Dans 500 millions d’années, si tout se passe bien, notre soleil sera devenu trop chaud et la vie telle que nous la concevons sera devenue impossible sur notre chère planète. Symétriquement, il y a 500 millions d’années, l’évolution du processus de vie, même s’il avait déjà abouti à l’explosion cambrienne, n’aurait absolument pas permis l’émergence d’un être aussi complexe que l’homme (les mammifères ne sont apparus qu’il y a 220 millions d’années et leurs ancêtres reptiles il n’y a que 320 millions d’années). La composition atmosphérique n’était pas, hier, et ne sera pas, demain, la même (notamment variation des pourcentages d’oxygène ou de gaz carbonique). La biosphère n’était et ne sera pas la même (nous serons au mieux des sortes d’australopithèques* pour nos descendants, s’il y en a encore !). Nous sommes sur une trajectoire.

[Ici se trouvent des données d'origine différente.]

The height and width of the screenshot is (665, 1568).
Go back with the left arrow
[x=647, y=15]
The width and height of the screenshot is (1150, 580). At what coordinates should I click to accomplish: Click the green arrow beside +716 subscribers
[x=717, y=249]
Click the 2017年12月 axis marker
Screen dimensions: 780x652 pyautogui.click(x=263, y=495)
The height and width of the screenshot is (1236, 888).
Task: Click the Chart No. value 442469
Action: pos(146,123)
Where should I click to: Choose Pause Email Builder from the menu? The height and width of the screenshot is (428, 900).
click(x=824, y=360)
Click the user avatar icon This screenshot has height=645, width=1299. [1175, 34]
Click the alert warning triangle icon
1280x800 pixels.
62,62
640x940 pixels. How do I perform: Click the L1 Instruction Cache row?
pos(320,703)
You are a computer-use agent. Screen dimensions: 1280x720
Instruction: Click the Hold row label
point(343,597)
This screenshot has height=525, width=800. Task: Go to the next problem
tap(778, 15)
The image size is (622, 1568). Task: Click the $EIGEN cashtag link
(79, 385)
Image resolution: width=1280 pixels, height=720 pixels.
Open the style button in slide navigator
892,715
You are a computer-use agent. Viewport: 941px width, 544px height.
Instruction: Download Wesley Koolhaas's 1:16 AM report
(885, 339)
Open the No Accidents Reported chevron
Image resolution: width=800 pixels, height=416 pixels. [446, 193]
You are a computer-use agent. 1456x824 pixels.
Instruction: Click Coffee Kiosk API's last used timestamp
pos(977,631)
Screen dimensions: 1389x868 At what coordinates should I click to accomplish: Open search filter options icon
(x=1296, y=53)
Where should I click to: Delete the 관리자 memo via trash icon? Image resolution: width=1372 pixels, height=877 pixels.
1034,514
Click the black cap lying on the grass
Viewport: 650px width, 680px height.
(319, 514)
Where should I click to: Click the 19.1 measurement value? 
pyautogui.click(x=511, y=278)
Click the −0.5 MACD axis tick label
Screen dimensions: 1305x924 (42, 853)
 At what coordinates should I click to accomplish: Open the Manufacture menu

Les branches et les fleurs de l’arbre phylogénétique poussent dans toutes les directions et la planète évolue comme tous les corps vivants, de concert avec la vie qu’elle a enfantée, assistée par le soleil qui fournit l’essentiel de notre énergie.

*pour être plus imagé mais je devrais plutôt parler de trilobites tant l’évolution peut être considérable sur une telle durée.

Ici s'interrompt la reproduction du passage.